About this exercise: Copy out, exactly, the first line of the entries below and every line after it through the one containing "Given: Click the red".

── The data

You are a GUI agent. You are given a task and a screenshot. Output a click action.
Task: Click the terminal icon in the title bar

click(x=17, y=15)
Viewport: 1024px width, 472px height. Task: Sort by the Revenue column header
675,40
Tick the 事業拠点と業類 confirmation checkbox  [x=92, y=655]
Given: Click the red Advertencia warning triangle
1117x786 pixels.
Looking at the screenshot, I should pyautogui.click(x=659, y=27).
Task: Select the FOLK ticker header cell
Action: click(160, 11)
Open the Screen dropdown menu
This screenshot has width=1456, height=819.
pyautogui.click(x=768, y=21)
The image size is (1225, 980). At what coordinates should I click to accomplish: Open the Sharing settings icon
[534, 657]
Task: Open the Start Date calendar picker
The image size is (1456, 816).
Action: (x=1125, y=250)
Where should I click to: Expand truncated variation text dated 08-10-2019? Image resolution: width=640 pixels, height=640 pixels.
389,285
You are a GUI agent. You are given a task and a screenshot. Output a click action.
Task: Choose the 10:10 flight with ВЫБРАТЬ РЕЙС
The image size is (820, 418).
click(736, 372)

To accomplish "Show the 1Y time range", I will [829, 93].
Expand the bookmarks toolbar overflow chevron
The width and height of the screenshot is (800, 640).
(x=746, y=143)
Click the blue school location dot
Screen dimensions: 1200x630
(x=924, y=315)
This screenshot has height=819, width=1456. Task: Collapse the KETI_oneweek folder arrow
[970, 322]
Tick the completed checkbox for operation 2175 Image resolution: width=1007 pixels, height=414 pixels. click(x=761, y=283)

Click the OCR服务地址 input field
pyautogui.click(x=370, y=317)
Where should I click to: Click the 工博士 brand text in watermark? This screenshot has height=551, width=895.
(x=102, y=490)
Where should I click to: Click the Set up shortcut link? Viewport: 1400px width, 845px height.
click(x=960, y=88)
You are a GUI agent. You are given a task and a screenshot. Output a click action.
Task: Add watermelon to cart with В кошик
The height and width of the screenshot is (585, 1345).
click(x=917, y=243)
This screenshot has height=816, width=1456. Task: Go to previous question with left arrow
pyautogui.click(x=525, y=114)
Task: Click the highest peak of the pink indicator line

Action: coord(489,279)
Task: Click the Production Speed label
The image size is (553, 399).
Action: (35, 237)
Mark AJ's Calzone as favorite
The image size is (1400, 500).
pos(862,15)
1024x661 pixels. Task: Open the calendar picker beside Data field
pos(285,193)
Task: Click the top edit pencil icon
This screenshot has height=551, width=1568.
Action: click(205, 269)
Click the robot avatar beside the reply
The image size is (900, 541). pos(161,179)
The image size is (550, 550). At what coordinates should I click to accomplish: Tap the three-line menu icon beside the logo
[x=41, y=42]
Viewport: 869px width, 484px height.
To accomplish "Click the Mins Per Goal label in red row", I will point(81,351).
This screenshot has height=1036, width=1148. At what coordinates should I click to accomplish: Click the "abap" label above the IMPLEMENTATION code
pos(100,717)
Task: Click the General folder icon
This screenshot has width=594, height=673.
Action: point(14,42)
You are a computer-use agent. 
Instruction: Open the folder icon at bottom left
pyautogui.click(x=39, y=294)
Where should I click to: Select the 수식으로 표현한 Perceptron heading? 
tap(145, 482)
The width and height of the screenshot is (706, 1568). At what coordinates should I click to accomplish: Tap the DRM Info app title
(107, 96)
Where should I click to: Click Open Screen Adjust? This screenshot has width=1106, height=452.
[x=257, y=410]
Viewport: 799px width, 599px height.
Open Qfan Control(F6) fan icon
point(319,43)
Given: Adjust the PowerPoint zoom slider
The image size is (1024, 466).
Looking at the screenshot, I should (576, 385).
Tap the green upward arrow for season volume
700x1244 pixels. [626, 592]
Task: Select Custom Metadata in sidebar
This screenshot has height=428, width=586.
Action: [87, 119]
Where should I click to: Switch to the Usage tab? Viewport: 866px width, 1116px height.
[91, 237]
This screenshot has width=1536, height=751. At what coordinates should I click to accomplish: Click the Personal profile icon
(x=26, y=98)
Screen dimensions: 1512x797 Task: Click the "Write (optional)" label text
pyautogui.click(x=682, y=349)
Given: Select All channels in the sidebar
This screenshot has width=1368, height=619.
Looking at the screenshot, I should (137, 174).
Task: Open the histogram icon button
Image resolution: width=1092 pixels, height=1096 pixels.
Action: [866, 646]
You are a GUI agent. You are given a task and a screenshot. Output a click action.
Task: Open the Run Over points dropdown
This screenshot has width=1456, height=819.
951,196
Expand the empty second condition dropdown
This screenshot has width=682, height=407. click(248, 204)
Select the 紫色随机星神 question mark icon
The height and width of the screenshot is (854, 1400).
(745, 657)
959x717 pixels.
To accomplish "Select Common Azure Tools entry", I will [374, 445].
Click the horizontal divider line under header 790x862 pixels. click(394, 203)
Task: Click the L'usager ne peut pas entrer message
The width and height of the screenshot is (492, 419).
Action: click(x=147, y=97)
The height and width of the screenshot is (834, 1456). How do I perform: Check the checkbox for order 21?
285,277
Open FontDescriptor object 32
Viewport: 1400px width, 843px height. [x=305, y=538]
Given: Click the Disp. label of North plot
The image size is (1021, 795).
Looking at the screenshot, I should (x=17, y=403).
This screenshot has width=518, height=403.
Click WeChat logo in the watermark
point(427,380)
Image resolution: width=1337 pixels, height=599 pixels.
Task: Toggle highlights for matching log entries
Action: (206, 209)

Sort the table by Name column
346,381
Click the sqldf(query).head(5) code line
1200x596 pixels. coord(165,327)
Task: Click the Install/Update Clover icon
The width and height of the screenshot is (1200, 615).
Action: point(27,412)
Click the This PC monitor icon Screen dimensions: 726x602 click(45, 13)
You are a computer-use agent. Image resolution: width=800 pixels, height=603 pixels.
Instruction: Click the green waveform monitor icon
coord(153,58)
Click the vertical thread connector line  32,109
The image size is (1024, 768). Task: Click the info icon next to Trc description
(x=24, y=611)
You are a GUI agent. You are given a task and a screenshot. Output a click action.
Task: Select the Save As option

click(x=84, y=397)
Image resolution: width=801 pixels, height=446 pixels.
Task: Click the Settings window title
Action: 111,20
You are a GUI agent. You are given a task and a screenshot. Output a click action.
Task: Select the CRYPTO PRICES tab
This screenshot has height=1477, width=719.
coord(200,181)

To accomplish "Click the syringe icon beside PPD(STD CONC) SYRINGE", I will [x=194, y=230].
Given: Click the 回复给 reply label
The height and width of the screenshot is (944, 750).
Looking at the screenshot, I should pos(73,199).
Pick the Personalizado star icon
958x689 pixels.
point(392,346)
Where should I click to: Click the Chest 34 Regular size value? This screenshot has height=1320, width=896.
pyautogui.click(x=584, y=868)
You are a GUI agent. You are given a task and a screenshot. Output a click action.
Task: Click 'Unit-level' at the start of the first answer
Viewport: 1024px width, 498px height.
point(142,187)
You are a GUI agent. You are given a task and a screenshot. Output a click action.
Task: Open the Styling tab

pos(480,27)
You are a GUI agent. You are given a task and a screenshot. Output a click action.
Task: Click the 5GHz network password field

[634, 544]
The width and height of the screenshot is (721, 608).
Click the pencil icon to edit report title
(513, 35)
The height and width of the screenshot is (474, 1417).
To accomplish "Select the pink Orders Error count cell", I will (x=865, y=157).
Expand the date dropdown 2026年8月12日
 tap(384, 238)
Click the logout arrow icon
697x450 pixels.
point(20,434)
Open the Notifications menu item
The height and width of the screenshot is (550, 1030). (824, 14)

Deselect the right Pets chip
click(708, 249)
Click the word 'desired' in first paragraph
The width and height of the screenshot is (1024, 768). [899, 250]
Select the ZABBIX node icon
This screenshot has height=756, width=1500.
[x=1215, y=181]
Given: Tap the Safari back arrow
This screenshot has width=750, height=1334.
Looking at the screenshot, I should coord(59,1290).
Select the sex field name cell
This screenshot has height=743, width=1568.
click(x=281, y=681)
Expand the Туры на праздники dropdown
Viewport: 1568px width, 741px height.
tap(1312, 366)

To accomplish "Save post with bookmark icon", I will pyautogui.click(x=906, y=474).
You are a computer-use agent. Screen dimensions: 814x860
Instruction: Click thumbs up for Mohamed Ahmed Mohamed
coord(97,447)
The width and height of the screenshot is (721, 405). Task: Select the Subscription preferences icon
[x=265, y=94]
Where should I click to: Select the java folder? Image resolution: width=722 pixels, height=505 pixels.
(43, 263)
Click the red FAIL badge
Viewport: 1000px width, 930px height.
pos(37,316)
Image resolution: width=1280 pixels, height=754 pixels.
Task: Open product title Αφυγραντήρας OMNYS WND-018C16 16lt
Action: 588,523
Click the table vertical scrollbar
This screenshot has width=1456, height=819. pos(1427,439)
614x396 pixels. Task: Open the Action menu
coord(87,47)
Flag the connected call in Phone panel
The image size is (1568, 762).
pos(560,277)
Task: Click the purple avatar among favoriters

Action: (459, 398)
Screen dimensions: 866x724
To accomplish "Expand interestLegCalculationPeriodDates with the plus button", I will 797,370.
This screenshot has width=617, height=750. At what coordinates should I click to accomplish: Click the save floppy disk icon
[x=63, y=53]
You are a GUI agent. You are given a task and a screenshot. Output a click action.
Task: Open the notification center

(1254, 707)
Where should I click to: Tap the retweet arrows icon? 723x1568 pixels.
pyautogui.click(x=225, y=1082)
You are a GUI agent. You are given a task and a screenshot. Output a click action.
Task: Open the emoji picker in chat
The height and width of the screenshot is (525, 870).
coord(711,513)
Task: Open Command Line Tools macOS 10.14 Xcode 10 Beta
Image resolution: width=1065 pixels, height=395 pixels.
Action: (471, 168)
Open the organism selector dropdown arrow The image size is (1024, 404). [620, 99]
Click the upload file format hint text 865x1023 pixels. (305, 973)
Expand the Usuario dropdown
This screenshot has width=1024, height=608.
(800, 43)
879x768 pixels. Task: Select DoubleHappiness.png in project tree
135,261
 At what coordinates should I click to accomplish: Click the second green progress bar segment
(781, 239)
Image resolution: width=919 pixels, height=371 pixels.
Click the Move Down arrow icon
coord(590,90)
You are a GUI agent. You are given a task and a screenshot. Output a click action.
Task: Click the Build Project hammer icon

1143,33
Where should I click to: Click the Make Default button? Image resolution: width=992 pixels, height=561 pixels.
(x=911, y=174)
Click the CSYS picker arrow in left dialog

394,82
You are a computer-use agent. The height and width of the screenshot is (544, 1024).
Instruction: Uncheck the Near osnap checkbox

────

Exercise response:
You are a GUI agent. You are given a task and a screenshot. Output a click action.
Task: Click the terminal icon in the title bar

click(x=17, y=15)
Viewport: 1024px width, 472px height. Task: Sort by the Revenue column header
675,40
Tick the 事業拠点と業類 confirmation checkbox  [x=92, y=655]
Given: Click the red Advertencia warning triangle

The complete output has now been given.